Скульпторша - Уолтерс Майнет. Страница 3
Неожиданно жирный палец протянулся к магнитофону и выключил кнопку записи. Роз в ужасе, как завороженная, наблюдала за движением Оливии.
— Не стоит так бояться, — раздался глубокий и удивительно приятный голос. — Мисс Хендерсон подшучивала над вами. Им всем хорошо известно, что я совершенно безобидна. Если бы это было не так, меня бы давно перевели в Бродмур.
В воздухе зазвучал какой-то непонятный гул. Что это? Смех? Роз недоумевала.
— Само собой, это правда, — вздохнула Мартин, продолжая держать палец над кнопками магнитофона. — Понимаете, обычно я веду себя так же, как все другие нормальные люди. Ну, а если у меня назревает протест в отношении чего-либо, я выражаю его. — Палец передвинулся к кнопке «запись» и аккуратно нажал на нее. — Если бы вместо Эмбер появился мальчик, его бы назвали Джереми в честь отца моей матери. И цвет волос здесь не при чем. Если вдаваться в подробности, то настоящее имя Эмбер было Элисон. А я называла ее Эмбер только потому, что в возрасте двух лет еще не умела произносить то ли звук «л», то ли «с». Но ее это вполне устраивало. У нее были чудесные волосы цвета меда, и когда она выросла, то откликалась только на «Эмбер», полностью игнорируя свое настоящее имя. Она была очень симпатичная.
Роз выждала несколько секунд, и, когда ею овладела уверенность, что сейчас голос ее прозвучит естественно, тихо произнесла:
— Простите меня.
— Ничего страшного. Я уже привыкла. Поначалу меня все боятся.
— Это вас расстраивает?
В глазах напротив вроде бы на секунду блеснуло что-то, напоминающее любопытство, чуть передернувшее жирные складки кожи.

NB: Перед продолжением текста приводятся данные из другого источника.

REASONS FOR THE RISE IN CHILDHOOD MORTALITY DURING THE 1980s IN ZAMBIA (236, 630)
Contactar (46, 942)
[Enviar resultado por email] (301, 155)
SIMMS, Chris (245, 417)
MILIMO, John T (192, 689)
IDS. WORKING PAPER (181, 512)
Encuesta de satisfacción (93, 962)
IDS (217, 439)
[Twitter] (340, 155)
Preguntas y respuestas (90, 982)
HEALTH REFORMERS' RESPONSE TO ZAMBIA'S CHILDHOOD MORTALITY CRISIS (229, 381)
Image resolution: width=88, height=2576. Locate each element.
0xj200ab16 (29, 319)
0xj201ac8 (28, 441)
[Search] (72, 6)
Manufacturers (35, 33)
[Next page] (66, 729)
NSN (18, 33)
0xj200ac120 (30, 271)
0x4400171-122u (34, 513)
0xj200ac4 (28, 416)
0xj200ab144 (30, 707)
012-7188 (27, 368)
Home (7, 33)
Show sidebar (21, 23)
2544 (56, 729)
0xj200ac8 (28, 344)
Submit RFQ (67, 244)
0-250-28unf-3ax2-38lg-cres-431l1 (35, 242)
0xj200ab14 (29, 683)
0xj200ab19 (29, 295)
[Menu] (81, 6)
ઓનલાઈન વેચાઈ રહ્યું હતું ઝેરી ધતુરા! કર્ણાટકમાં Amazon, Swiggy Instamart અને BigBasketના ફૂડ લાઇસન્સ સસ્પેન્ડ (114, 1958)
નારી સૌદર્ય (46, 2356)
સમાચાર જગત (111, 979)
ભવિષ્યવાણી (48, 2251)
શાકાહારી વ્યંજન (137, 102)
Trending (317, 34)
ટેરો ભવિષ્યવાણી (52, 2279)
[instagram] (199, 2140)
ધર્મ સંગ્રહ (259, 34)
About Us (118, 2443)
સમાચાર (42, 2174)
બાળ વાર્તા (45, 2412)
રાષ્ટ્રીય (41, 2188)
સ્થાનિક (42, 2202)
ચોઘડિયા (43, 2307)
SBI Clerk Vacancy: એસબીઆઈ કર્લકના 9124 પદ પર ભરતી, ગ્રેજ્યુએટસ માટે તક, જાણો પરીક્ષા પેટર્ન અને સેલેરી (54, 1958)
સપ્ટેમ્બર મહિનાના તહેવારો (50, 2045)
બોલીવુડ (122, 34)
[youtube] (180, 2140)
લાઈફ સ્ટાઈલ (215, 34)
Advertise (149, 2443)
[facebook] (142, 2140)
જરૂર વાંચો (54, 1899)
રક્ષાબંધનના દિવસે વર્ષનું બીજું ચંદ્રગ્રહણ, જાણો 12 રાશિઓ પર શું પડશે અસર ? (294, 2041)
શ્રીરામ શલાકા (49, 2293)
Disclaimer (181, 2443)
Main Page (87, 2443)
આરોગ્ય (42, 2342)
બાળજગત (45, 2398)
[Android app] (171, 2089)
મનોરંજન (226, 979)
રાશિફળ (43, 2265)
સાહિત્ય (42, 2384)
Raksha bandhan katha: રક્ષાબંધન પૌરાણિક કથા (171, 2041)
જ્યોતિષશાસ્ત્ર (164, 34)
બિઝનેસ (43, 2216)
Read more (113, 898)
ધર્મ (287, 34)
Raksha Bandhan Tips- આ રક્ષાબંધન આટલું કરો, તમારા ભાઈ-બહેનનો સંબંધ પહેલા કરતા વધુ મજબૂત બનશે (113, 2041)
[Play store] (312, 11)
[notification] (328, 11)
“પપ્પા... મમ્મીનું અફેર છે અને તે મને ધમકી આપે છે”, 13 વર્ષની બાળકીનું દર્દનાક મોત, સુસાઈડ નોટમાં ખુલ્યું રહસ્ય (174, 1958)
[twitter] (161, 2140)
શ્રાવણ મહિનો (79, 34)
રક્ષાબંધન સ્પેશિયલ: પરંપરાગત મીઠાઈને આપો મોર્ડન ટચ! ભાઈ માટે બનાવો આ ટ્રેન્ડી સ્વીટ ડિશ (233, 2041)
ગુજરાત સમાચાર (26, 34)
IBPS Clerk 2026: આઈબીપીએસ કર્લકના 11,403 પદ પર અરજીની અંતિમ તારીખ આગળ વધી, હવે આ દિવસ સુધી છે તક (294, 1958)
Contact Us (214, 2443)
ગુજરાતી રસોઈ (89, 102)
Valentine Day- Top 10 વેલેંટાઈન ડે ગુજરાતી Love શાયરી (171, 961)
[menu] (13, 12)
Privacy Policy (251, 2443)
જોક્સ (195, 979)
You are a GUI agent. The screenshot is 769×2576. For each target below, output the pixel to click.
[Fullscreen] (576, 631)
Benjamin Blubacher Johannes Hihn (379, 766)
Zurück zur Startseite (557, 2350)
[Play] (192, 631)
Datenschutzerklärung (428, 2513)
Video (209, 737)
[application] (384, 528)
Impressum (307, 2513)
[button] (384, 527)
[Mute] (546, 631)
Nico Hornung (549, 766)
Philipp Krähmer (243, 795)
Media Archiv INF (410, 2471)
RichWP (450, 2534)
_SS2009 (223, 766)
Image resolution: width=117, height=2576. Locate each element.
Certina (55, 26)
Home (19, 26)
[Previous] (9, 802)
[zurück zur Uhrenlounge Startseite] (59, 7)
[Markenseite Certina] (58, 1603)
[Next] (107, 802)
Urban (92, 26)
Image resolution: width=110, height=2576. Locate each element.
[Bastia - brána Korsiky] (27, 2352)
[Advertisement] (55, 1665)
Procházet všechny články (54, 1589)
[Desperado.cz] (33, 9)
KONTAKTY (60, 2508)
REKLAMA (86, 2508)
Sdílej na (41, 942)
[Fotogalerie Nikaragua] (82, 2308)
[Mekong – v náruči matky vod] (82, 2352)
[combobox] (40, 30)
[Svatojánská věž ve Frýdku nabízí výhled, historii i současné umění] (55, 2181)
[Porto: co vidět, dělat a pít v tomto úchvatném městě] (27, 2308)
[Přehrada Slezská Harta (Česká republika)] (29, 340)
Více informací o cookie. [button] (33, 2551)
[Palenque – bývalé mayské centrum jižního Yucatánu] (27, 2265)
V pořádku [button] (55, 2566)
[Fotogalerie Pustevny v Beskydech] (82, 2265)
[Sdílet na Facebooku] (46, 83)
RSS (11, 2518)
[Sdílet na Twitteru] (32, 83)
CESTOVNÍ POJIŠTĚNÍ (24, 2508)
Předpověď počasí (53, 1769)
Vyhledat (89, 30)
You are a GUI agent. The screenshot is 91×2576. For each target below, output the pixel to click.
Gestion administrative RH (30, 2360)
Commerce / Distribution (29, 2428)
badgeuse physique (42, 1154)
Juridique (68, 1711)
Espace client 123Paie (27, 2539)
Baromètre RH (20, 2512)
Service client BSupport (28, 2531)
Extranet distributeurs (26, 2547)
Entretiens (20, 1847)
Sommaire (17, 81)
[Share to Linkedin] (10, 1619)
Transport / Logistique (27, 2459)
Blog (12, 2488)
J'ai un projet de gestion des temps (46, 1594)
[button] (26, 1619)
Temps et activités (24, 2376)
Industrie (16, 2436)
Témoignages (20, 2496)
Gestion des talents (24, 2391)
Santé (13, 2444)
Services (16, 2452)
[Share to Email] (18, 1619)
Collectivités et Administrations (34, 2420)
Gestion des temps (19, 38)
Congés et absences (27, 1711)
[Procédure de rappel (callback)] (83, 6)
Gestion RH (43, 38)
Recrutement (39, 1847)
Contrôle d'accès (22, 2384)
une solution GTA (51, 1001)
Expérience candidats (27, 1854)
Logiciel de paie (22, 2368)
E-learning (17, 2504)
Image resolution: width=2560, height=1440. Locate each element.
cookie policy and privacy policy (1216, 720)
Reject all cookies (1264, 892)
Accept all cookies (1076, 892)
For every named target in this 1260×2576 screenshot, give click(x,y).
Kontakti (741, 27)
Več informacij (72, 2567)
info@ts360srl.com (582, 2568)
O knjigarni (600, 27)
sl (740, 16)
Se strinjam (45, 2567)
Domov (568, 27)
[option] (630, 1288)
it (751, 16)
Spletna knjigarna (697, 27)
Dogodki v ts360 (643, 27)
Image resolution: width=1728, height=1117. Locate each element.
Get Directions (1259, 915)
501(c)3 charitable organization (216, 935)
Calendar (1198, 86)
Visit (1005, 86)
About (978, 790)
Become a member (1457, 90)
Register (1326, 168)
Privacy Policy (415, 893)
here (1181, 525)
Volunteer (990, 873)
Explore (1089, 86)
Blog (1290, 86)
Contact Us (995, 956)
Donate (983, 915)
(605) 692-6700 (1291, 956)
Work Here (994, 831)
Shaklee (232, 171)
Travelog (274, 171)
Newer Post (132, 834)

— А вас саму бы такое отношение расстроило?
— Разумеется.
— Что ж тогда спрашивать?.. У вас есть сигареты?
— Конечно. — Роз вынула из кейса нераспечатанную пачку и подтолкнула ее через стол к собеседнице вместе с коробком спичек. — Угощайтесь. Сама я не курю.
— Если бы остались здесь, то обязательно закурили бы. У нас тут все курят. — Она немного повозилась с пачкой, достала сигарету и, прикурив ее, довольно выдохнула. — А вам сколько лет?
— Тридцать шесть.
— Вы замужем?
— Разведена.
— У вас есть дети?
Роз отрицательно покачала головой.
— Из меня вышла бы никудышная мать.
— Поэтому вы и развелись?
— Возможно. Меня больше интересовала собственная карьера. Но мы разошлись достаточно мирно, и каждый двинулся своей дорогой.
«Какая глупость! — рассуждала Роз. — Зачем мне распространяться о своей боли перед Оливией?» Однако сложность заключалась в том, что если часто говорить одну и ту же ложь, та становится правдой, а боль теперь приходила к Роз изредка. Она возвращалась по утрам, в первые мгновения после того, как Лей просыпалась. Тогда ей начинало казаться, что она снова находится в своем доме, а рядом лежит любимый, которого можно обнимать, целовать и ласкать, заливаясь при этом смехом.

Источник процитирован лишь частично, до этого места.